And they all lived happily ever after.

But then there’s a very strange little epilogue. Six months have passed, it’s snowing, and we see a meeting in Salamander’s HQ. The Committee is all there, intact, but instead of Jonkhere as chairman, we have Vincent-the-psycopath, in a new and equally horrifying suit of Liverpool Spice Boy cream, but with his hair still slicked back with the grease of half an oil-tanker. He’s welcoming the new Police Commissioner to Salamander’s ranks.

Just a little, conventional cliff-hanger, to remind you that organisations like Salamander don’t get blown away like a puff of smoke, especially when their exposure could bring down the country, right?

No, you’re wrong. In the one genuinely surprising moment of this tortuously dull series, having set up Salamander and the menacing Victor in readiness for series 2, we discover that Victor’s incriminatory speech is being recorded from outside, that Police vans are lined up everywhere, and that the raid is about to begin, led by Paul Gerardi. Patricia’s obviously a good influence on him: he’s shaved his beard and he’s even brushed his hair!

I mean, congratulations on a twist that wasn’t to be foreseen, but that really is a particularly pointless coda, of no dramatic worth or relevance. Salamander were beaten once Gerardi got his hands on the goods: what is the point of resurrecting them as a still-functioning, undefeated menace just to pull the plug put from under them ten seconds later?

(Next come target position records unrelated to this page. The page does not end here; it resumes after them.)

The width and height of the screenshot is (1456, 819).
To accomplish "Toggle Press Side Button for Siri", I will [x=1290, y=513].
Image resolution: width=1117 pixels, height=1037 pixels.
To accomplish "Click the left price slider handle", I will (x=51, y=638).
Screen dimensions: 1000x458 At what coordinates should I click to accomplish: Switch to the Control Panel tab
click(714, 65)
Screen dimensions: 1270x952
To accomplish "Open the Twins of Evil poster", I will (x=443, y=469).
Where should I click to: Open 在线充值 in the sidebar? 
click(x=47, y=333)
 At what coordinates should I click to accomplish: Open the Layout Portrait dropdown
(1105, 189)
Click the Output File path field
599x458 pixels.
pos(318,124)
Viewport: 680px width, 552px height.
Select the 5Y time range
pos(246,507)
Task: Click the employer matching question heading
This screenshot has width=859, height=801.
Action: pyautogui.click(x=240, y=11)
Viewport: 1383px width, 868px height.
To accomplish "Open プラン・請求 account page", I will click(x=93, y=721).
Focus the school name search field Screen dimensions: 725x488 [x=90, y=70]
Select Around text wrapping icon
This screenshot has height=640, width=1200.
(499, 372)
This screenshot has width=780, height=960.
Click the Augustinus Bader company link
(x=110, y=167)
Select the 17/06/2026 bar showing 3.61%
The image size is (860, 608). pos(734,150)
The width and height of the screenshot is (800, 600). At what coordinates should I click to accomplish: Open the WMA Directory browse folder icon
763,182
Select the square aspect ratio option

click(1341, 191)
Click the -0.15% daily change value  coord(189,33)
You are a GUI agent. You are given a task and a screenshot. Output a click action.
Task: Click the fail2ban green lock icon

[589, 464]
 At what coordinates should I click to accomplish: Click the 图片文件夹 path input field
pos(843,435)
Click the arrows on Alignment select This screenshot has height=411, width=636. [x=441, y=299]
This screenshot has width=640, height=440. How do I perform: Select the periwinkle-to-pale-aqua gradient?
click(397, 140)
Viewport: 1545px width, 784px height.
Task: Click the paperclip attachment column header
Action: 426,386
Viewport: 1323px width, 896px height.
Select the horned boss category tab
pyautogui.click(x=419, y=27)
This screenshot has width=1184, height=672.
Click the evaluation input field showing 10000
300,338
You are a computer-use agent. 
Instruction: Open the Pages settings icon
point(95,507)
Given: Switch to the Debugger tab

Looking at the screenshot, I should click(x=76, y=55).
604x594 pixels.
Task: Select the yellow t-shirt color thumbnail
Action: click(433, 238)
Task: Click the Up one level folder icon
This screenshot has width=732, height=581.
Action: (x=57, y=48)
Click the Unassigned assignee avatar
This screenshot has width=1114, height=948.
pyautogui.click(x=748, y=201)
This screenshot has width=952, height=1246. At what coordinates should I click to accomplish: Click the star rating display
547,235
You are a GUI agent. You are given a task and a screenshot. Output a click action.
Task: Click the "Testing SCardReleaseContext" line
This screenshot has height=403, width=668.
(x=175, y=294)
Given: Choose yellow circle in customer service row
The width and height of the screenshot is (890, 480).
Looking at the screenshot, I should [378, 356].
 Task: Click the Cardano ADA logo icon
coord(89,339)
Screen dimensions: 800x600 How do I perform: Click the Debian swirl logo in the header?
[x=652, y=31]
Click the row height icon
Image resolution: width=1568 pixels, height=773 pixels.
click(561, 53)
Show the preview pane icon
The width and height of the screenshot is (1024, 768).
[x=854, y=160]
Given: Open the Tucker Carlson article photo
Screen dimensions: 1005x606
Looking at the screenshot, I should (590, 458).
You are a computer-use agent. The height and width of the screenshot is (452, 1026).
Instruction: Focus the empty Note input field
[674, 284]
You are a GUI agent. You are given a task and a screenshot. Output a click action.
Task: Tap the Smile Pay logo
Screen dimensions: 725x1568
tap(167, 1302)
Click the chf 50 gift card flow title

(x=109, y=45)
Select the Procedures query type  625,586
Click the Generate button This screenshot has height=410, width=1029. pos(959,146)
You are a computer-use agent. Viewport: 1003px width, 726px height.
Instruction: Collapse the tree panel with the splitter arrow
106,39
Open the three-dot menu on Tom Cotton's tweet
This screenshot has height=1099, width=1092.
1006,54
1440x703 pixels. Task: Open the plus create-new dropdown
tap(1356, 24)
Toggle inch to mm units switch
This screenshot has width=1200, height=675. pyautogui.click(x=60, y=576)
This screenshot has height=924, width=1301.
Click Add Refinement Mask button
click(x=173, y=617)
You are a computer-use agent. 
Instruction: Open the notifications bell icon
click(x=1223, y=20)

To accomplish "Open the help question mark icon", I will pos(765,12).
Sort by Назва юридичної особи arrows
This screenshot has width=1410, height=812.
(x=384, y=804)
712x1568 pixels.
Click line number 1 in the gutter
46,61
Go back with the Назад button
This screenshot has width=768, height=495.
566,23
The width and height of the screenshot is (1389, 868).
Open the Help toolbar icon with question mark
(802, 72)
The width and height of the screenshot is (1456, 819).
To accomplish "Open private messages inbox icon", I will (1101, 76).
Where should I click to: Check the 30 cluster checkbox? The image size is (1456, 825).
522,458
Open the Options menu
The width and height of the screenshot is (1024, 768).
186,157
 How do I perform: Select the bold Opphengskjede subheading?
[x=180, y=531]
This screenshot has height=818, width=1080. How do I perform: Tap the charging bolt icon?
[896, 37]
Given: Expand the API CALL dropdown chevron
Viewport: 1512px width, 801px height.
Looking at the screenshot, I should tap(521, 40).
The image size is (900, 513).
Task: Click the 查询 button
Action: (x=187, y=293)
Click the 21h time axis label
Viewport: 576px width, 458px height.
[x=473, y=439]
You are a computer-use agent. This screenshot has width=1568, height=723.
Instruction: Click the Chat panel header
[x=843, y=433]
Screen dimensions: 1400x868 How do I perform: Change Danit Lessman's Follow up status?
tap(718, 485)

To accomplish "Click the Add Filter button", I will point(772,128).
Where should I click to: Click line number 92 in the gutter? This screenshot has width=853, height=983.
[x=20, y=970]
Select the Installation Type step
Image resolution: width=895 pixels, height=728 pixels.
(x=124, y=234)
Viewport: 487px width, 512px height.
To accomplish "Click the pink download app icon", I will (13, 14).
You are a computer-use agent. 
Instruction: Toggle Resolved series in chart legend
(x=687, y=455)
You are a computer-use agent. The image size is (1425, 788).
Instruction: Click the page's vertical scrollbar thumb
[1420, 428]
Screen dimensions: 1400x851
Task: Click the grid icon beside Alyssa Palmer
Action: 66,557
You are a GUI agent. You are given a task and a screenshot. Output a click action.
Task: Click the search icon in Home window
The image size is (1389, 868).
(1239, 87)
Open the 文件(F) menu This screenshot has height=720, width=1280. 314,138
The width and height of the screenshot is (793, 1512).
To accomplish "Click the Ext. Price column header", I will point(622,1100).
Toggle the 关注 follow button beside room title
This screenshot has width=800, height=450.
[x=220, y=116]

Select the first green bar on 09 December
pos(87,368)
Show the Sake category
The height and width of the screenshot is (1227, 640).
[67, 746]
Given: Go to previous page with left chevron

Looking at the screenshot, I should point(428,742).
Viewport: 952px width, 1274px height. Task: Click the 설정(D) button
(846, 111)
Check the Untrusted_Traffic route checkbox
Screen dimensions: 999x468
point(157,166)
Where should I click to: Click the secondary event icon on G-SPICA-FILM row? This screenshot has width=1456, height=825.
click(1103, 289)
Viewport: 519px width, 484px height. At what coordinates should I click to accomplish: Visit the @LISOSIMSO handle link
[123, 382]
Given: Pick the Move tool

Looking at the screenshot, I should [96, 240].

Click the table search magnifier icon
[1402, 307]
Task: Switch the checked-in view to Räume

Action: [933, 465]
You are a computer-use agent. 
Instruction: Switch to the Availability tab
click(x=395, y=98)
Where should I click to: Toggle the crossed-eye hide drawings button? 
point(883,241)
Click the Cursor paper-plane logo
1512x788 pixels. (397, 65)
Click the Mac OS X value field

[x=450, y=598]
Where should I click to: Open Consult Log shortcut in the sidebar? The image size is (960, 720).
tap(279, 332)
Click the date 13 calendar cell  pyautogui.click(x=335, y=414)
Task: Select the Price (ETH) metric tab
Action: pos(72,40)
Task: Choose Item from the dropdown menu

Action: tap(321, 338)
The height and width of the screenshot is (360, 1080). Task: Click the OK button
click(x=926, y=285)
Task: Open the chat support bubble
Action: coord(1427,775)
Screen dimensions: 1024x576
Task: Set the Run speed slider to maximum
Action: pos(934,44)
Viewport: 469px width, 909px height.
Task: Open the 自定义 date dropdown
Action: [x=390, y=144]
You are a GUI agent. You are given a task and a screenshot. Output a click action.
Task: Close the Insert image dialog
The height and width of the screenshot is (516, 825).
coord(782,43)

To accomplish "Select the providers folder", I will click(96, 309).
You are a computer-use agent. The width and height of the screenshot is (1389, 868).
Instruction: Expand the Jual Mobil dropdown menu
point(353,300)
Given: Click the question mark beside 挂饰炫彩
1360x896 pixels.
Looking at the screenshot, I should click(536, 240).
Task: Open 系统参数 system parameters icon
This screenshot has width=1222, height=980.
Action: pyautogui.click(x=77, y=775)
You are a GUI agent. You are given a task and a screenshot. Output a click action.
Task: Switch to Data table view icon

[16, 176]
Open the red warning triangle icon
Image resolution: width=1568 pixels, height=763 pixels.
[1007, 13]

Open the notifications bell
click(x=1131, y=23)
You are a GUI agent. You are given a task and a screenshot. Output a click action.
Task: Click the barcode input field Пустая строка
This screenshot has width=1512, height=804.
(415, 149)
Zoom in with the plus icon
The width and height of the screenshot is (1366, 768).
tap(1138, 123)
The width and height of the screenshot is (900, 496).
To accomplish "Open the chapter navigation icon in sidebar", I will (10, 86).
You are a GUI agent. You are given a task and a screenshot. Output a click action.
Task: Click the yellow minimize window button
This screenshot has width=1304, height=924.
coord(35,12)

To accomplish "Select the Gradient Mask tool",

But then Salamander has been dumb ever since the end of that first, ten minute, bank-robbing sequence: dumb from the foundations up to the roof, across the chimney pots and dumb all the way back down to the floor again. Belgian drama has not got off to a good start on the basis of this series. I can only assume there are better things over there.

According to Wikipedia, a British remake is planned. In the words of B.H. (Calcutta, failed), I fair dreads it.

Salamander: the plot goes on holiday

Is it proper to fancy the one on the left?

I’ve heavily criticised Salamander this past few weeks for being trite, cliched and dull, but this weekend’s double bill did spring a minor surprise on its audience for the first time, by being utterly tedious and advancing the story – at this late stage in the series – by no more than a few millimetres.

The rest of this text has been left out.